Server Troubleshooting - Helping Other Users

Having issues with your Timekoin Server? Someone might be able to answer your questions here.
Locked
User avatar
KnightMB
Site Admin
Posts: 1019
Joined: Thu Feb 23, 2012 5:03 pm

Server Troubleshooting - Helping Other Users

Post by KnightMB »

This topic details some very basic and easy to do troubleshooting for other users having issues (such as Outbound only or Can't get elected).

You can do just about anything in a web browser for troubleshooting. Timekoin servers communicate with each other via HTTP, so some basic examination of other servers is actually quite easy.

Outbound Only Mode:
This warning message is displayed to server operators when no peers are actually trying to communicate with the given server.

Test 1: Can anyone from the Internet actually communicate with the user's server?
Way to Test: Ask what IP or Domain the user is located at (we can use timekoin.com as an example), along with port number (1528 for example) and subfolder (usually timekoin, but can be anything the user wants)
Web Browser: Using this information, here is an example server poll that works with the timekoin server.
timekoin.com:80/timekoin/peerlist.php?action=poll&challenge=1
Should simply respond back with: 6c300461

Test 2: Is the response time taking too long?
Way to Test: Just count the seconds between the moment you send the request and when the server responds back. It is not an exact science, but it can give you a general idea.
Reason: If it takes longer than 3 seconds (3000 ms to be technical) for the server to respond to this simple query it might be a problem with the Internet connection such as the ISP is having issues or the link that the server is using has become over-saturated (full) due to other traffic such as large downloads, uploads, other p2p file sharing, etc. As a way to keep server communications flowing in Timekoin, it has a 3000 ms timeout on request it makes to other servers. This serves two purposes. One is to keep performance levels good and the other is for security reasons. On the performance level, if a server is connected to other peers that take a very long time to respond, it affects the performance of the server because it relies on the other peers to provide timely information such as the simple poll request above to signal that the other servers are still online and processing request. On the security side, many types of attacks on a network can consist of both flooding (just sending out a ton of garbage information to keep the other severs busy) and the lesser known "slow attacks" where the attacker purposely slows done communication response to backlog and overflow server buffers or fill up processing queue.

Test 3: Is the response getting mangled along the way somewhere along the Internet?
Way to Test: This one is a bit more tricky. Some ISP actually inject other traffic into the poll request. So the same simple poll example above might have a response that includes the correct response and some other data that is not suppose to be there. Timekoin has very strict filtering rules on the data it receives and this problem can cause other servers to ignore the troubled server because it seems like all the response data is corrupt.

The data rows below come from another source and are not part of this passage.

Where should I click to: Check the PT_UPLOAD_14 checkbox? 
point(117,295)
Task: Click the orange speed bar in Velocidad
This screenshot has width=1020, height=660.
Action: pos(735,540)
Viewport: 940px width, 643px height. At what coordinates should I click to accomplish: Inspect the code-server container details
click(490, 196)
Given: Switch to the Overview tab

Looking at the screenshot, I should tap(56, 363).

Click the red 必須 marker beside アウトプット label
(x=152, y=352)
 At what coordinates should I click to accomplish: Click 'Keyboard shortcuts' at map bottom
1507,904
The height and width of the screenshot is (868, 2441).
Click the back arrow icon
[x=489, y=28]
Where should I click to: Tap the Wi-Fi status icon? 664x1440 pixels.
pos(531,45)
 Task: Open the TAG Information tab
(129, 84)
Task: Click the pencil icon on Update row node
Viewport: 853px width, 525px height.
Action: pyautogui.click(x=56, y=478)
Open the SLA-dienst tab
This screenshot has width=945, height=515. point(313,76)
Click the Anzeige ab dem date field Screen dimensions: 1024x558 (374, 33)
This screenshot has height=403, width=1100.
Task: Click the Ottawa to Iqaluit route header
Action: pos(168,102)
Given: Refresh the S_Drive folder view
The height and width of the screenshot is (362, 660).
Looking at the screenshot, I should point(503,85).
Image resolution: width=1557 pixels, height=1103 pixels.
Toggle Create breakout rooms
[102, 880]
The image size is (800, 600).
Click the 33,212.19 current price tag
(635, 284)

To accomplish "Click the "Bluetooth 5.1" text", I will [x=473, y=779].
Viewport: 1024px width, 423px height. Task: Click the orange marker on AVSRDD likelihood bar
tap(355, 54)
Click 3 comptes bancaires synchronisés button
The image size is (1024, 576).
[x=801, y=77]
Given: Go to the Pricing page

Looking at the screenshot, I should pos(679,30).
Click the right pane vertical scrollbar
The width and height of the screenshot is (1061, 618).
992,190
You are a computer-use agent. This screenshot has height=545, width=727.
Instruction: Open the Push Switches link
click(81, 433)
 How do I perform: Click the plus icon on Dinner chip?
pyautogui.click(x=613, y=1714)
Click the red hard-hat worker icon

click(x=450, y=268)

Test 4: Is the troubled server just connected with bad peers to begin with?
Way to Test: You can manually poll a server to see if it is full or still accepting new peer connections. Using the example above for Test 1, change the action type to join.
timekoin.com:80/timekoin/peerlist.php?action=join
Should simply respond back with: OK or FULL
The OK response means it is waiting for more peers to join it. The FULL response means it has the peer list filled to the set capacity by the server operator.
If a troubled server is FULL but yet still shows the Outbound Only warning, then none of the connected peers are actually taking the time to communicate back. This can usually be quickly resolved by simply kicking the entire peer list and letting it rebuild fresh peers that *want* to communicate with the troubled server.

Test 5: Ask the other peers for *your* troubled server performance data
Way to Test: The server operator can also do a "Poll Failure Scores" from the peer list tab to see if the other peers are actually tracking performance information for the troubled server. If all of them give a "No Response" answer, then it means those peers are not tracking communication with the troubled server and should be removed to allow room for peers that will. Another indicator that the other peers have quit communicating with your own server.

Test 6: Server has a corrupt database
Way to Test: This one is very difficult to test without doing a side by side comparison of a known good server and the one having issues. If the troubled server is responding to poll request with corrupt data, the other peers tend to ignore it until communication cease. The reason is, from a security perspective, a malicious hacker could modify their own server to give out corrupt data responses in hopes of confusing or attacking the Timekoin network. Because a server with a corrupt database can appear to be doing the same thing, all the other peers on the Timekoin network would NOT know the difference between a server having a bad day and a server crafted to attack. Normally a corrupt database is going to create a lot of errors in the logs and may need the utilities for checking and repair run on it as well.
Locked